Take a different approach to the code agent: let it be more free. Instead of guiding it so carefully, we could teach it about all the different things it is allowed to ask for (ask for docs, ask for examples, ask to generate a certain piece of the app, ask to see a certain already generated piece of the app, …) and would let it guide itself more freely. It could constantly generate a plan, execute it, update the plan, and so on until it reaches the state of equilibrium. This approach potentially promises more flexibility and would likely be able to generate apps of greater complexity, but it also requires quite more tokens and a powerful LLM to drive it → I believe this approach will become more feasible as LLMs become more capable.

Support us! ⭐️

Also, if you have any ideas on how we could improve our code agent, or maybe we can help you somehow -> feel free to join our Discord server and let's chat!

Top comments (8)

vincanger Wasp • Jul 18 '23

I've been comparing this to Smol AI and it's 10x easier and more straightforward when building a Fullstack App. And that's not even considering the extras that Wasp brings, like Fullstack Auth, Cron Jobs, Caching, etc etc...

Craig McIlwrath • Jul 18 '23

Giving it so much guidance and enforcing certain steps in its implementation seems like a very clever idea! I'm sure it affects how unique each generated app can be, but it sounds like it really improves the quality of what it can generate.

I'd love to hear more about how you worked on the prompts/context to improve its output: when it consistently results in the same mistakes, how do you adjust the prompt? And do you have to worry about bloating the prompt at all?

Martin Šošić Wasp • Jul 18 '23

Thanks! Yup, one of the main things we worked quite a bit on was trying to stop the code agent from making common mistakes -> we would usually run tests, write down common mistakes, and then:

Try to improve examples so they don't encourage such mistakes, but discourage them.
Add new rules / guidelines that would warn GPT not to make such mistakes, or to fix them. We would add these both to generation and fixing step.
We would add some heuristics (or ideally static analysis) that would recognize them, so we could point them clearly to the GPT to fix.

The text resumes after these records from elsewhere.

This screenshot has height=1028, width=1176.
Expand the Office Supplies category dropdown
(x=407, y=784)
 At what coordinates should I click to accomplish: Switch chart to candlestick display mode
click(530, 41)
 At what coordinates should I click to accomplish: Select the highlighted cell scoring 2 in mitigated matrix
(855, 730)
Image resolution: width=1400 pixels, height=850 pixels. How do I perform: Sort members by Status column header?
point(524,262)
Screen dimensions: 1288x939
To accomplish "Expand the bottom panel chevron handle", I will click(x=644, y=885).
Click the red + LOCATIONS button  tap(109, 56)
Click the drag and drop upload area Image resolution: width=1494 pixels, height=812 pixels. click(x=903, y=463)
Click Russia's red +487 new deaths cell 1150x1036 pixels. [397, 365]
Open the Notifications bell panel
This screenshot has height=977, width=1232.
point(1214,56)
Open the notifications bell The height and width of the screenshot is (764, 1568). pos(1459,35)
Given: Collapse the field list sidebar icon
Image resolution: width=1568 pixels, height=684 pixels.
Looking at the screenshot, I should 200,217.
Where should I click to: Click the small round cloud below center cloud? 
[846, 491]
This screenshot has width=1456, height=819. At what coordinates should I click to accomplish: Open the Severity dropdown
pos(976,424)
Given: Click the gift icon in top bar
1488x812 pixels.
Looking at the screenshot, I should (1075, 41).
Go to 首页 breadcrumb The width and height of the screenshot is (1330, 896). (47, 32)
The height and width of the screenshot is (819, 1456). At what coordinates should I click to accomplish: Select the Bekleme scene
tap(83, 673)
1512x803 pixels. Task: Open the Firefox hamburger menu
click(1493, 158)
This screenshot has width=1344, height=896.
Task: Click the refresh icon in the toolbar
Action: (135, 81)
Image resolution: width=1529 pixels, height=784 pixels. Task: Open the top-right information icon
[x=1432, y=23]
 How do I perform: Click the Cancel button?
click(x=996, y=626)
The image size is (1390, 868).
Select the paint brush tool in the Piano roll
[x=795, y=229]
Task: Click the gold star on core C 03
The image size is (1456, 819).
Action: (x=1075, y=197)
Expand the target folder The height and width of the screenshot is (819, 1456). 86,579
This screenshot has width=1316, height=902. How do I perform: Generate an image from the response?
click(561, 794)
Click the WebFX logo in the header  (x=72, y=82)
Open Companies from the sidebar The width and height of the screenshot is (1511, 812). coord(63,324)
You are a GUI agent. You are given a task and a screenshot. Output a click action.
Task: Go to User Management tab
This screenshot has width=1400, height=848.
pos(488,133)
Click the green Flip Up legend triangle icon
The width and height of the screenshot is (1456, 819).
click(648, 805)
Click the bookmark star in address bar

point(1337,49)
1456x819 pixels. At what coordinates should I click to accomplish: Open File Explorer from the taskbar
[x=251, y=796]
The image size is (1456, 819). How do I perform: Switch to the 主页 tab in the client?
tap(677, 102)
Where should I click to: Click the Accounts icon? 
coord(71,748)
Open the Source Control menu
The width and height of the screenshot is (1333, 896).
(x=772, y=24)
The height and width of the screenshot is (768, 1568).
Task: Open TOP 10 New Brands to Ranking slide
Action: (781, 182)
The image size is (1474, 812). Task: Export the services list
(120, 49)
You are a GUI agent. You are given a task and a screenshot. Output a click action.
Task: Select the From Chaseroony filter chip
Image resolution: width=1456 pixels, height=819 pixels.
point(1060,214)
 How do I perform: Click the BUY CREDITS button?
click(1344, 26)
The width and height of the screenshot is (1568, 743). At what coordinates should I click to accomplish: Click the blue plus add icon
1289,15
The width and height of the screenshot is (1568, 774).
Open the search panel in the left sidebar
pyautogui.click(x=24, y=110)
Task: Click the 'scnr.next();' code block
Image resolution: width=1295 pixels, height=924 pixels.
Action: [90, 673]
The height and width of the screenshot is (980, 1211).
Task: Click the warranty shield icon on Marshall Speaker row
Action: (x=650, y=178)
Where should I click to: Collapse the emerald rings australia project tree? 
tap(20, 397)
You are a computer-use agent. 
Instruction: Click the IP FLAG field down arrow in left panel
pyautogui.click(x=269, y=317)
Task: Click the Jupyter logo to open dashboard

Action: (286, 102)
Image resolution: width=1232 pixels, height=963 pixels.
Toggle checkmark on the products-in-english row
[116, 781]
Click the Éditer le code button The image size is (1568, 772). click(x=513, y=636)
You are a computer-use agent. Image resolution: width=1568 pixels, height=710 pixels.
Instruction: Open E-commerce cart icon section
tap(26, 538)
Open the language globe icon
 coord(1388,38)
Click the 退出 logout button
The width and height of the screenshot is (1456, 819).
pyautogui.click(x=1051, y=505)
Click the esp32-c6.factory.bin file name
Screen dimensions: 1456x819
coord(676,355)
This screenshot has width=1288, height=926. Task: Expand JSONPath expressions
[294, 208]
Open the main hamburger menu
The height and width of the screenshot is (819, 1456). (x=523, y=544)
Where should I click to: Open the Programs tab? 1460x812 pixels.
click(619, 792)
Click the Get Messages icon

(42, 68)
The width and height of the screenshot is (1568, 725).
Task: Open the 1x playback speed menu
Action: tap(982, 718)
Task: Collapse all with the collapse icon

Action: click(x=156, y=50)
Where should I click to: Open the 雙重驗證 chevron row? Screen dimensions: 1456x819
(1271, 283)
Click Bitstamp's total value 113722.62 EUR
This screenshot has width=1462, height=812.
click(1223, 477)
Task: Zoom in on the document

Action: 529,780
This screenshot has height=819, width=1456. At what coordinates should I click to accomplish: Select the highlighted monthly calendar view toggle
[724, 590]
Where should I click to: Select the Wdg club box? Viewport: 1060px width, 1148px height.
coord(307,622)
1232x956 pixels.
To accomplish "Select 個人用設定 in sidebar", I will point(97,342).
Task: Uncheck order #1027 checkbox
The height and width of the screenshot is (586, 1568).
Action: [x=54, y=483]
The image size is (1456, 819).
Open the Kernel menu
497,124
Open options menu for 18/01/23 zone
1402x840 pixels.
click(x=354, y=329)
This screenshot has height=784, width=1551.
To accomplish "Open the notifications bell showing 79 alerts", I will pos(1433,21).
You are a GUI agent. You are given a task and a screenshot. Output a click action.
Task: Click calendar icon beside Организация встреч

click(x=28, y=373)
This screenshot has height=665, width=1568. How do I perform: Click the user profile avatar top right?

This actually works quite well, although some mistakes it will still do every so and so!

But this should improve once LLMs improve, or once we fine tune our own LLM, that would certainly help.

Nevo David • Jul 18 '23

This is crazy, my end is near 🙈

zvone187 • Jul 18 '23

Now, this is a goldmine!!! It's great to see how other people approach getting GPT to do something. Bookmarked!

Matija Sosic Wasp • Jul 18 '23

This is an awesome write-up, Martin! Really cool to learn how GPT-powered products are implemented under the hood, it's actually simpler to understand than I expected!